Collected data
**********
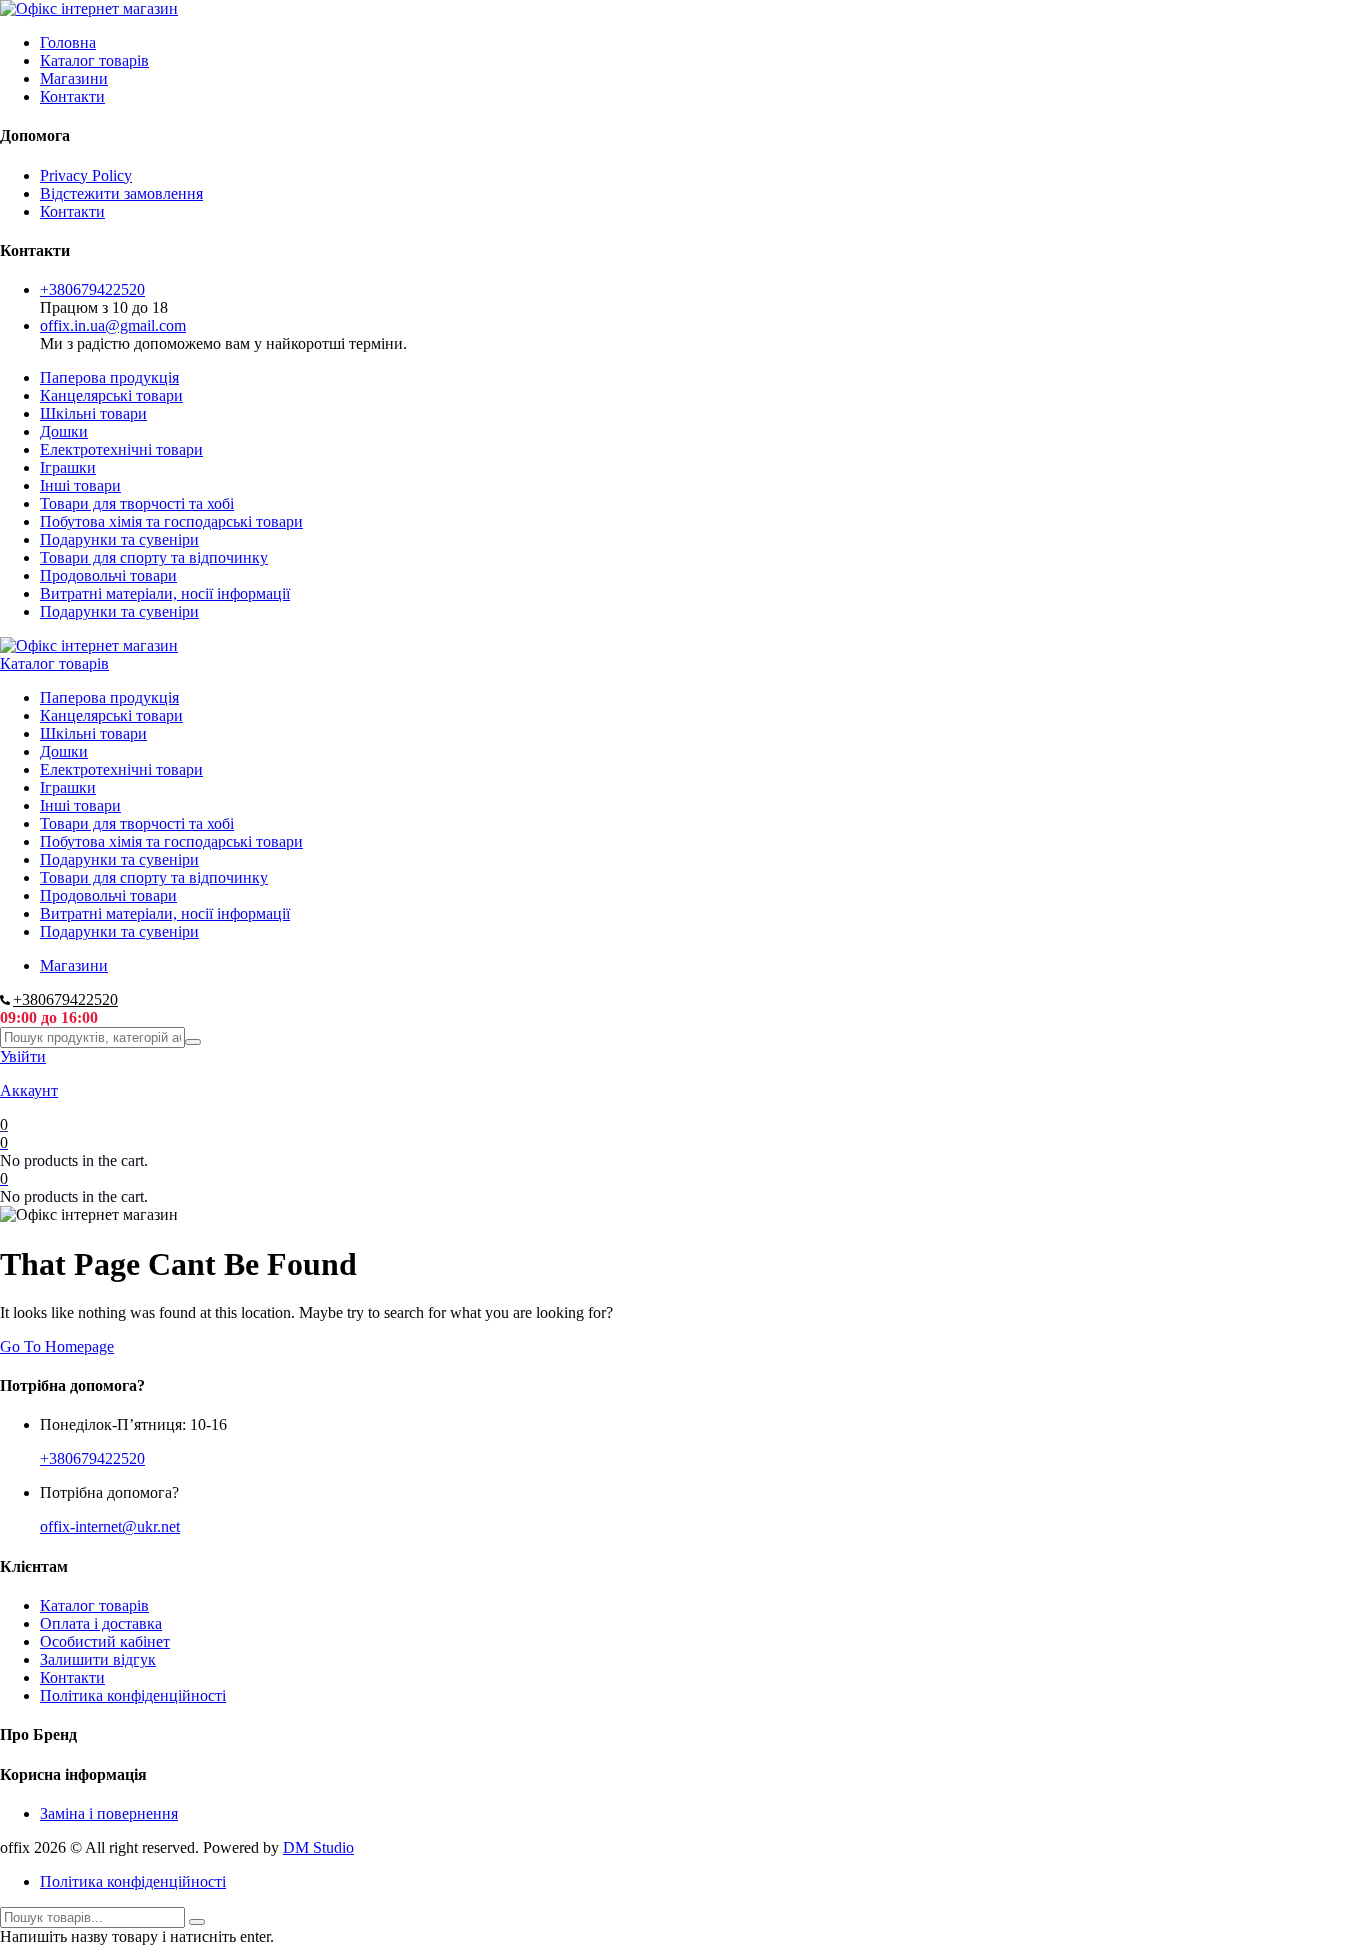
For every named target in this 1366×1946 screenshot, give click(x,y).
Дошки (64, 431)
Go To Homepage (57, 1346)
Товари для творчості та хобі (137, 503)
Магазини (74, 78)
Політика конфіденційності (133, 1695)
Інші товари (80, 485)
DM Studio (318, 1847)
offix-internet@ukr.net (110, 1526)
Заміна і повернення (109, 1813)
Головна (68, 42)
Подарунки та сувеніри (119, 539)
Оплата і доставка (101, 1623)
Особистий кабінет (105, 1641)
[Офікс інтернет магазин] (89, 8)
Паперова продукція (109, 377)
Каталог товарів (94, 60)
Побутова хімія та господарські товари (171, 521)
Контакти (72, 96)
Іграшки (68, 467)
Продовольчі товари (108, 575)
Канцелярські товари (111, 395)
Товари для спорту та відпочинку (154, 557)
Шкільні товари (93, 413)
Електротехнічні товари (121, 449)
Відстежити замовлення (121, 193)
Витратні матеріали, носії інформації (165, 593)
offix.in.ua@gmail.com (113, 325)
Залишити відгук (98, 1659)
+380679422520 (92, 289)
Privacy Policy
**********
- **Problem description**
The expected output is an exact copy of the lines from the top of the data above through the line containing "Подарунки та сувеніри (119, 539)", both included, with every picture omitted.

- **Solution for this problem**
For every named target in this 1366×1946 screenshot, give click(x,y).
Дошки (64, 431)
Go To Homepage (57, 1346)
Товари для творчості та хобі (137, 503)
Магазини (74, 78)
Політика конфіденційності (133, 1695)
Інші товари (80, 485)
DM Studio (318, 1847)
offix-internet@ukr.net (110, 1526)
Заміна і повернення (109, 1813)
Головна (68, 42)
Подарунки та сувеніри (119, 539)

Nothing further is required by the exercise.